Tiranosaurio Rex. MUJA, Colunga. 21 de julio de 2015.  © Miki López

Tiranosaurio Rex. MUJA, Colunga. 21 de julio de 2015. © Miki López

Esas moles descomunales que dominaron el mundo son un ejemplo claro de que las cosas no cambian. Uno puede imaginar el terror que debía despertar en cualquier animal la visión de un Tiranosaurio Rex lanzado a la caza en un galope bípedo de mas de 40 km por hora. Era el puto amo y no tenia mayor preocupación que la de llenar la panza y reproducirse para perpetuar su tiranía tiranosauria. Es inevitable la comparación. El tiranosuario y los grandes carnívoros jurásicos capitalizaban la vida de los dinosaurios devorando a la gran masa de herbívoros que pululaban pacíficamente en manadas por las llanuras del Pangea. Seguramente esta es una visión hollywoodiense de una etapa geológica que afortunadamente no nos tocó vivir como especie, pero hoy nosotros somos los tiranosaurios elevados a la enésima potencia. Está claro que los Rex no tuvieron nada que ver en su propia extinción. Por lo visto la culpa la tuvo un gigantesco meteorito que impactó a velocidad vertiginosa en lo que hoy es el golfo de México. A partir de ahí, una catastrófica reacción en cadena terminó con la vida de los grandes dinosaurios y puso a prueba las capacidades de supervivencia de los seres vivos que no formaban parte de aquella élite de gigantes.

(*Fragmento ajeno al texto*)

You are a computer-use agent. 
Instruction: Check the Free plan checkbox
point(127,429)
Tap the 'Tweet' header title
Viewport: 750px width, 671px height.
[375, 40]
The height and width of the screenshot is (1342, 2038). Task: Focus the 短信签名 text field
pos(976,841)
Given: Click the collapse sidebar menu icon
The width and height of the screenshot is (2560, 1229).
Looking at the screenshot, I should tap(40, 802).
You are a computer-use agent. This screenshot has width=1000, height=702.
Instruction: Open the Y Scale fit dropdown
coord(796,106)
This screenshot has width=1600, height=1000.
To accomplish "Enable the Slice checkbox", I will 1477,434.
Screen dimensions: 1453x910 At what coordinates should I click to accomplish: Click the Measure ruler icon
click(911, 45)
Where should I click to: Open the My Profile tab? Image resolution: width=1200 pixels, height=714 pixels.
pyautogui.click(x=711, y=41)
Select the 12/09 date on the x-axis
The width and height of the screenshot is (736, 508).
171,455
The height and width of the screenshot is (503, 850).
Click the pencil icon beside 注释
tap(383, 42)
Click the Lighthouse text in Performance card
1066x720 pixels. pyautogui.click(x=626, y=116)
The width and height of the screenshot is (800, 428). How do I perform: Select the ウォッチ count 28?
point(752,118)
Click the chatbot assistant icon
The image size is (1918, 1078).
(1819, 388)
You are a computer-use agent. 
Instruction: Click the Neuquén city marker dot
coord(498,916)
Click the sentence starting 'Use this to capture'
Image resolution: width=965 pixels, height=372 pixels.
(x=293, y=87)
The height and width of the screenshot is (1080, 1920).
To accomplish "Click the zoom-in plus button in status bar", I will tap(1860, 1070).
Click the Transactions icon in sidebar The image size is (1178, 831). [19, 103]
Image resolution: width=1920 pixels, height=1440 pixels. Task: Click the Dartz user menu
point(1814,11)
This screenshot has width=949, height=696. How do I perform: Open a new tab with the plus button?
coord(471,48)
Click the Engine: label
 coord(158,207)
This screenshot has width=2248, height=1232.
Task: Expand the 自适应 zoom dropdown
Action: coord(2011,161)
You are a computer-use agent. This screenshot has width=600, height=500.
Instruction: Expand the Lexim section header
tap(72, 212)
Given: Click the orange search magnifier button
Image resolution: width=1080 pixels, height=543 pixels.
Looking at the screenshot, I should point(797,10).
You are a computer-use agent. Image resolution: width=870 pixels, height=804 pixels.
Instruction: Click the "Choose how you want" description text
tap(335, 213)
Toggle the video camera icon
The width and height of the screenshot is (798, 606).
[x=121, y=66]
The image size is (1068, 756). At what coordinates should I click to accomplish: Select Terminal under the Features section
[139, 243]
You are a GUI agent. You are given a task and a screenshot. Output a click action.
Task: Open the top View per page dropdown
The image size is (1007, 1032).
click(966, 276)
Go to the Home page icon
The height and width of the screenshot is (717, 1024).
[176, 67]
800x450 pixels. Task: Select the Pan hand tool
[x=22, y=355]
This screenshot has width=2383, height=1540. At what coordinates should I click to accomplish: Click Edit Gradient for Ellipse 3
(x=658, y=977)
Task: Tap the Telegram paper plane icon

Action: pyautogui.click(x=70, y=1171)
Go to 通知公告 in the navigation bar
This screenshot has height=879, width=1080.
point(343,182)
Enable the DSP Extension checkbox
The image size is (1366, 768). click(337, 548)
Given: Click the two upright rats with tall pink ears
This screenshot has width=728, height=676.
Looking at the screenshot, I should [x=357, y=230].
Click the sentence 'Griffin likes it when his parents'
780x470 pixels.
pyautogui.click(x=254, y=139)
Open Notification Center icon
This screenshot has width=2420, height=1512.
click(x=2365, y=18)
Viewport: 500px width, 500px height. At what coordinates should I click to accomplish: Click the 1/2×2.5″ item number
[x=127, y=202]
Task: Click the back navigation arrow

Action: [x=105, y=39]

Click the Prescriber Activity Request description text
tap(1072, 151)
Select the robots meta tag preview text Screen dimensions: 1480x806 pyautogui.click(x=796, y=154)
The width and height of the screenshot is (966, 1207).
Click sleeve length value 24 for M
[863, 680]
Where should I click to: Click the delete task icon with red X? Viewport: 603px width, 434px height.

MUJA, Colunga. 21 de julio de 2015.  © Miki López

MUJA, Colunga. 21 de julio de 2015. © Miki López

La humanidad apenas lleva caminados unos segundos de ese tiempo geológico desde que surgió la vida en la tierra, pero lleva consigo el dudoso mérito de haberse convertido en la especie más dañina que haya poblado el planeta, tanto para su entorno como para si mismo. La voracidad del T Rex es un tontería comparada con la voracidad del mercado que se han impuesto las personas. El consumo indiscriminado de recursos desertiza los espacios naturales que fueron su propio sustento durante siglos, abocan a la mayor extinción de especies animales y vegetales que se haya conocido hasta el momento y cambian el clima del planeta a una velocidad que pone en duda la propia supervivencia de la raza humana. Y toda esa inteligencia que nos caracteriza como especie dominante es incapaz de detener la sinrazón de nuestra propia auto destrucción. Algunos dicen que ya entramos en un punto sin retorno. Que más da. Mientras no afecte a la previsión del crecimiento económico del primer mundo, porque a fin de cuentas nosotros hemos creado la más grande de las burbujas. Vivimos en la burbuja de creer que todo es de nuestra propiedad. Encima de ser mentira, la distribuimos fatal. Este planeta tierra terminará por darnos una patada en el culo. Los dinosaurios no lo eligieron. Nosotros si.